Ganoderma tsugae inhibits the SREBP-1/AR axis leading to suppression of cell growth and activation of apoptosis in prostate cancer cells

Abstract

Recent research suggests that the activation of lipid biosynthesis (lipogenesis) is linked with prostate cancer (PCA) malignancy. Sterol regulatory element-binding protein-1 (SREBP-1) is a key transcriptional regulator controlling lipogenesis. Moreover, androgen receptor (AR) has been well defined to play an important role in lethal PCA aggressiveness from androgen-responsive to castration-resistant status. In this study, we showed that the quality-assured Ganoderma tsugae ethanol extract (GTEE), a Chinese natural and herbal product, significantly inhibited expression of SREBP-1 and its downstream genes associated with lipogenesis in PCA cells.

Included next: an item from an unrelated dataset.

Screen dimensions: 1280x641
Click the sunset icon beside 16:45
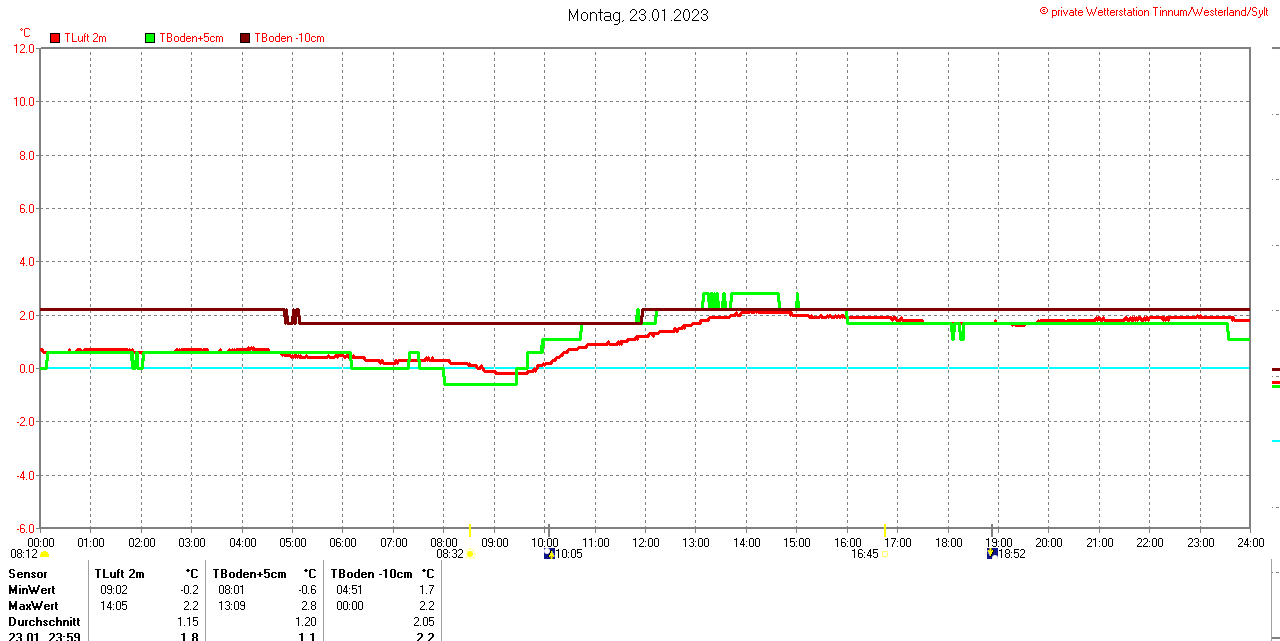(884, 553)
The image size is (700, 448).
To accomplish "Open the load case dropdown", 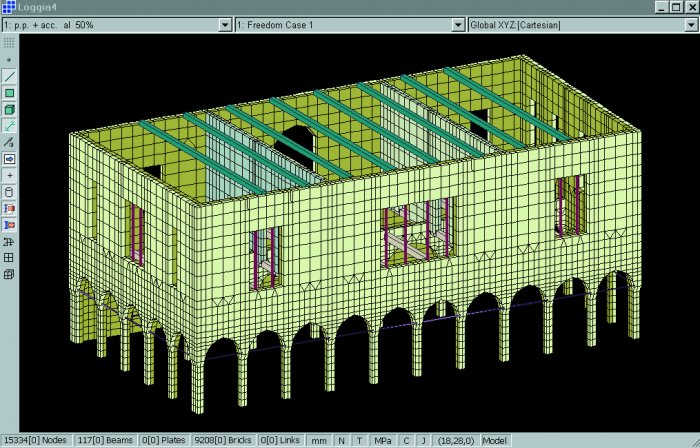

Through inhibiting SREBP-1, GTEE reduced the levels of intracellular fatty acids and lipids in PCA cells. Importantly, GTEE also downregulated the expression of AR and prostate-specific antigen (PSA) in both androgen-responsive and castration-resistant PCA cells. By blocking the SREBP-1/AR axis, GTEE suppressed cell growth and progressive behaviors, as well as activating the caspase-dependent apoptotic pathway in PCA cells. These data provide a new molecular basis of GTEE for the development of a potential therapeutic approach to treat PCA malignancy.